Ülkemizde halen darbeleri, siyasi partilerin kapatılmasını konuşuyorsak, demokrasi anlayışımızı da yeniden sil baştan tartışmamız gerekir. Devletimizin birlik ve bölünmez bütünlüğüne yönelik her türlü terör eylemleri, terör destekçileri yasalarda belirtilen hukuk çerçevesinde en ağır şekilde elbette cezalandırılmalıdır. Siyasi Partilerin işleyişindeki olumsuzluklarda, Mecliste temsil hakları olsa bile, yine yaptırımlara kısıtlamalara gidilebilir, devletin tanıdığı imtiyazlar geri çekilebilir. Parti yöneticilerinin parti tüzüğüne, devletin bekâsına aykırı hareketlerinde davranışlarında ise yine devletin mahkemeleri Cumhuriyet savcıları devreye girerek yasadaki hukuk kurallarını uygulamaları gerekir. Bir partide ister milletvekili olsun isterse de üye olsun hiç kimsede bu ülkenin kutsallarına, bölünmez bütünlüğüne aykırı davranışlarda bulunamazlar. Terör eylemlerini terör örgütlerini destekleyecek beyanlarda bulunamazlar. Bunlara teşebbüs ettiği anlarda da cezalarını mutlaka çekmelidirler.
Demokrasinin temelinde, bireylerin seçme ve seçilme haklarına sahip olma, adalet ilkelerinden eşit olarak yararlanma hakları mevcuttur. Bu ülkede yaşayan herkesin bu bilinçle demokrasi anlayışına katkı sunması gerekir.
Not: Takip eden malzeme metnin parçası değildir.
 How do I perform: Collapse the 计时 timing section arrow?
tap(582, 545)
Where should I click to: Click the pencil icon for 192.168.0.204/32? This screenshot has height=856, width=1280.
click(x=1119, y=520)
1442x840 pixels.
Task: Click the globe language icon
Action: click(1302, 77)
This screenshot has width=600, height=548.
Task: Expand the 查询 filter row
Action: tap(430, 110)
Çeşitli kesimlerin fikir ve hürriyet inancına anlayışına göre ülkemizde yüzlerce siyasi parti oluşum, dernek kurulmuştur. Kurulma aşamasında kuruluş amaçları (tüzükleri) incelendikten sonra onay alınıp kuruluş aşamasına geçmişlerdir.
İncelenip onaylanan bir kuruluşta (partide) sonradan işlenen suçların cezalarında o işletmeyi sürdüren bireye şahsa kesilmesi daha mantıklı ve doğru bir karar olması gerekmez mi?
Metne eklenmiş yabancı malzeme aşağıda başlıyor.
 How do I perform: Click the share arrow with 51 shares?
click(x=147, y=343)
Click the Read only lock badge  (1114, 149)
Mağdur ve masum rollerinin işlenmemesi için, hedeflerin saptırılmaması için, algılar üretilmemesi için, partiler kapatılmamalıdır.
Ya da şöyle düşünürsek; cezayı işlemler uygulanırken, eve giren hırsız, evden eşya çalan hırsız cezalandırılmalıdır. Hırsız yerine, hırsızın girdiği, girip soyduğu ev açık diye cezalandırılmamalıdır. Evi o çatıyı kapatmaya çalışırsanız, zihinlerdeki bulanıklığı kafalardaki soruları bitiremezsiniz. O evin, o çatının tehlikeli bir yer olduğunu, metruk bir yapı olduğunu zaman içerisinde oraya meyilli olan sempati duyan halkın, toplumun kararı, kapatmalardan çok çok daha etkili olacaktır.
O yüzden,
Partileri kapatmak çözüm değildir.
Partiler kapatıldığı sürece, bu güne kadar gelinen noktadaki demokrasi anlayışımızdaki gelişmeler, kazanımlar, her kesimce kabul edilen ortak paydalar yeniden kaybolup gidecektir. Geriye dönük yargılamalar bitmeyecektir.
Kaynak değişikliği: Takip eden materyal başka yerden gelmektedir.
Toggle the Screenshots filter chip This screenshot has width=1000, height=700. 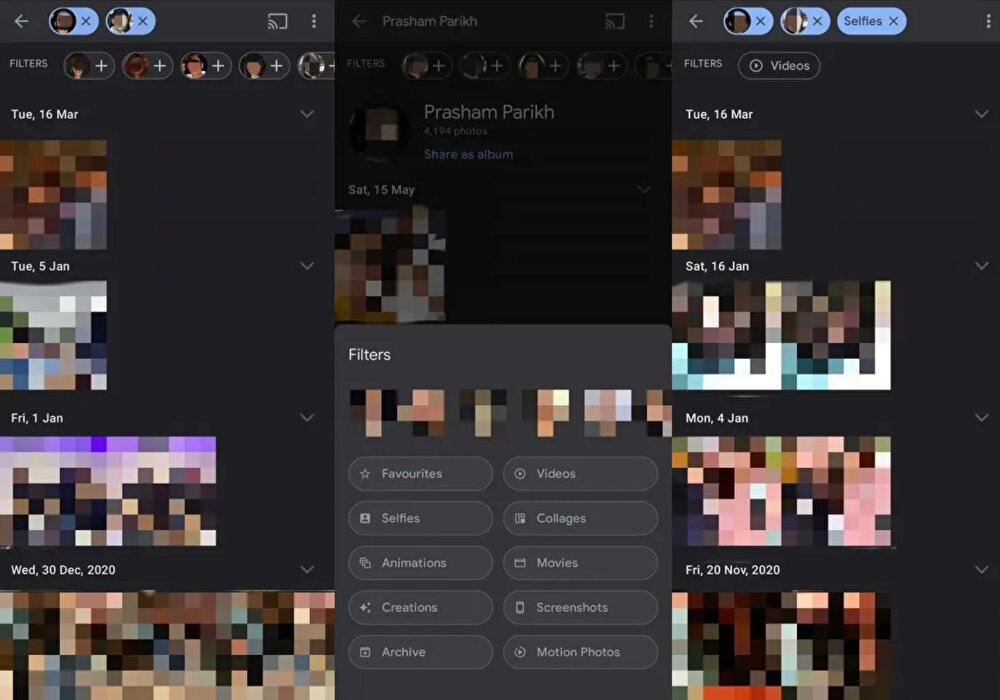click(580, 607)
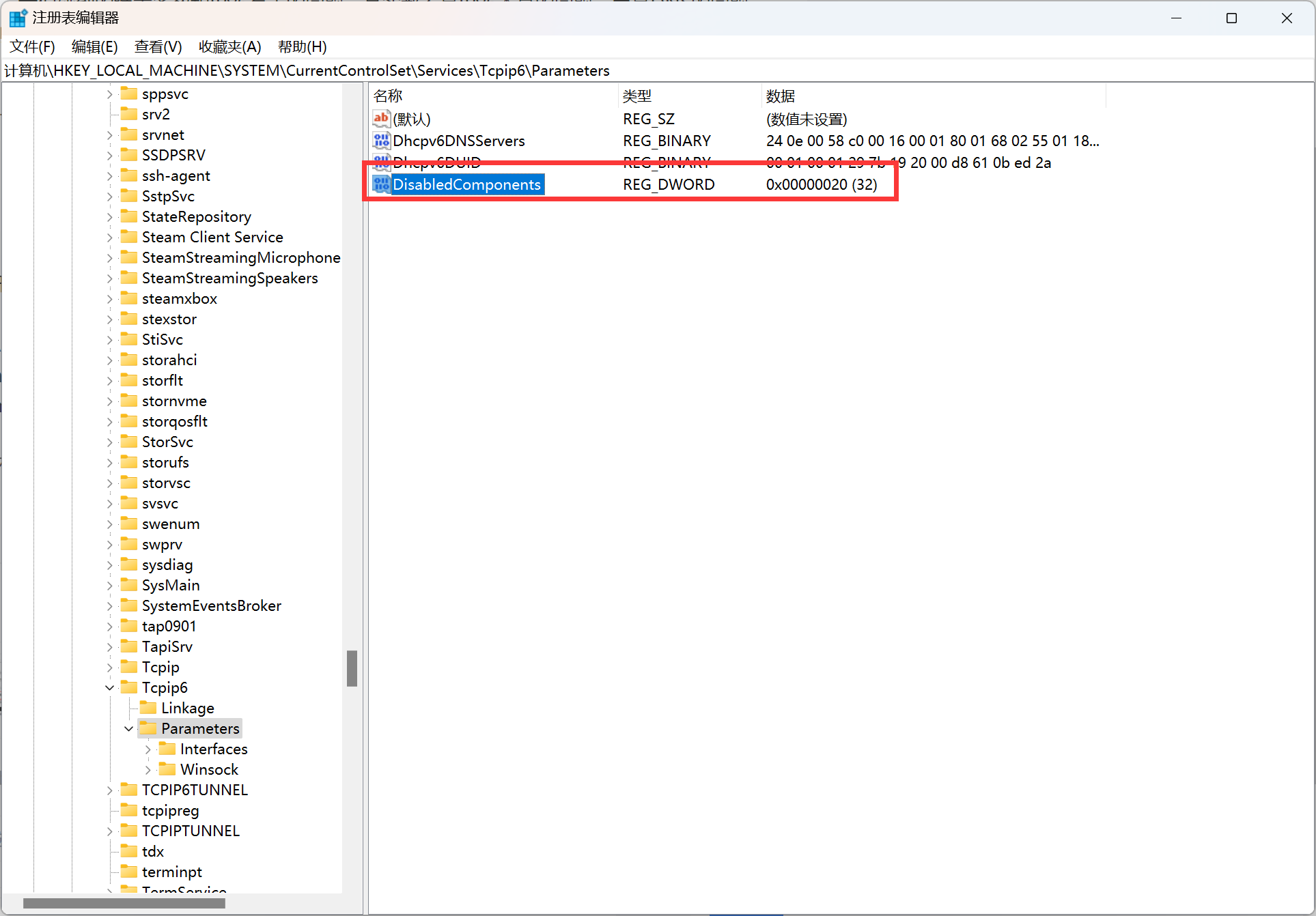
Task: Open the 查看(V) menu
Action: (x=158, y=46)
Ve yine en başlara dönmek istemiyorsak,
Adalet terazisinde
Kapıları açık tutarak
Suçu, suçluyu tespit ederek, cezayı kesmek, içteki algı operasyonlularının ve art niyetlilerinin, dışta ise elini ovuşturarak bekleyenlerin, bölücü fırsatçı planlayıcılarının oyunları ebetteki bozulacaktır.
Demokrasimizin sonsuza kadar uzun ömürlü sağlıklı olmasını istiyorsak, yasaklarla, parti kapatmalarıyla, karanlık darbelerle soluğunu nefesini kesmemiz gerekir.
Unutmayalım;
Dün belki bize, yarında belki geleceğimiz olan çocuklarımıza her zaman, her yerde lazım olan demokratik haklar ve adalet, tıpkı nefes gibi her kesin soluyacağı muhtaç olduğu bir kavramdır.
Demokrasi her bireye, her kuruma nerde ne zaman lazım olacağı bilinmesi gereken bir derman bir ilaçtır.